§ SELECTION:
- Born: 20 September 1964 (age 61) St. Joseph, Michigan, U.S.
- Genres: Jazz, pop, Americana
- Occupation: Shoo Bop Enthusiast
- Label: Mamma Grace
- Website: jennamammina.com

= Jenna Mammina =

American singer

Jenna Mammina is a jazz and pop singer (vocal stylist) from Michigan.

==Biography==
Mammina was born in St. Joseph, Michigan, and began singing in church from the age of five and performing in school musicals. In her teens, Mammina learned to play piano and guitar, performing with local bands. She attended Central Michigan University, Michigan State University, and Laney College in Oakland, before settling in San Francisco.

After session work with The Spinners and Narada Michael Walden, Mammina has gone on to record five albums, all released on her own label, Mamma Grace. Mammina, who performs as many as 250 times a year, has performed with Bobby McFerrin, Bobby Watson, Nancy King, Andy Narell, and Steve Coleman. Derk Richardson, writing for the San Francisco Chronicle, picked her debut album, Under the Influence, as number nine in his top albums of 1999. Her second album, Meant to Be, was nominated for a California Music Award in the Outstanding Jazz Album category.

Mammina is also a music educator, presenting workshops titled "Scat for Cats" and "So You Want to Be a Rock and Roll Star'" in schools and universities.

§ PROVIDED MATERIAL:
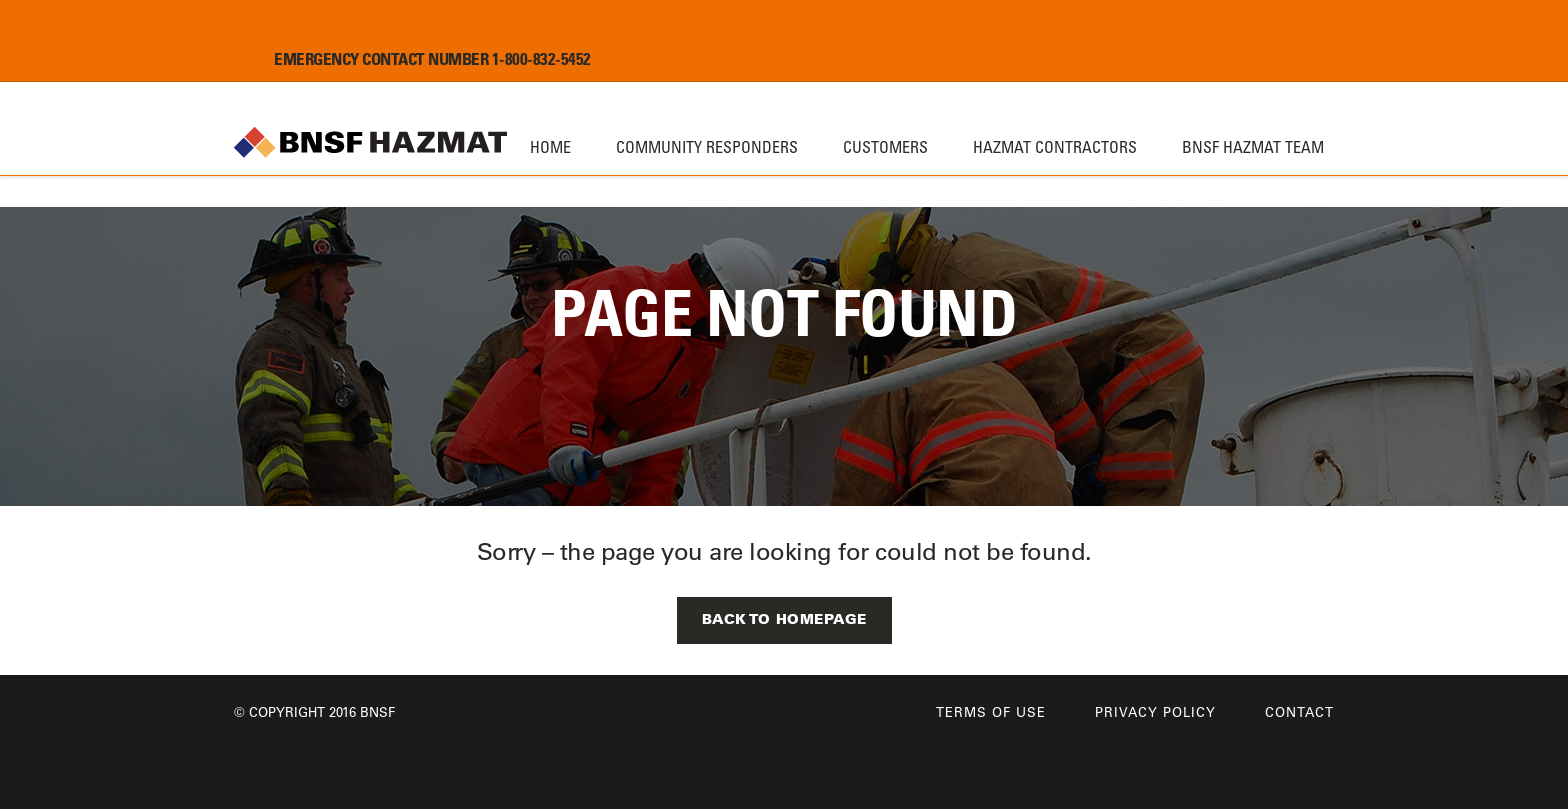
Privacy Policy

--

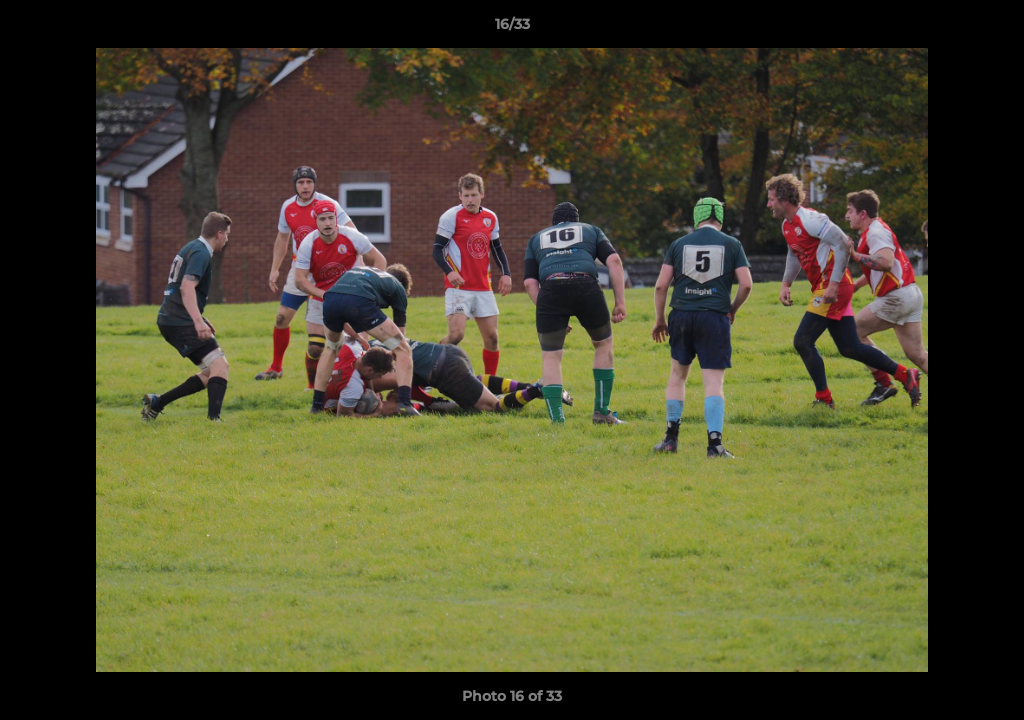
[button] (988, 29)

§ DIRECTIVE 1: How would you put this sentence from the article on Jenna Mammina into Spanish: "Her second album, Meant to Be, was nominated for a California Music Award in the Outstanding Jazz Album category."
§ DIRECTIVE 2: Can you copy the passage of the article on Jenna Mammina between "- Genres: Jazz, pop, Americana" and "in San Francisco.", inclusive?
Work only from the article on Jenna Mammina; the records play no part.

§ WORKED ANSWER 1: Su segundo álbum, Meant to Be, fue nominado a un California Music Award en la categoría de Álbum de Jazz Destacado.

§ WORKED ANSWER 2:
- Genres: Jazz, pop, Americana
- Occupation: Shoo Bop Enthusiast
- Label: Mamma Grace
- Website: jennamammina.com

= Jenna Mammina =

American singer

Jenna Mammina is a jazz and pop singer (vocal stylist) from Michigan.

==Biography==
Mammina was born in St. Joseph, Michigan, and began singing in church from the age of five and performing in school musicals. In her teens, Mammina learned to play piano and guitar, performing with local bands. She attended Central Michigan University, Michigan State University, and Laney College in Oakland, before settling in San Francisco.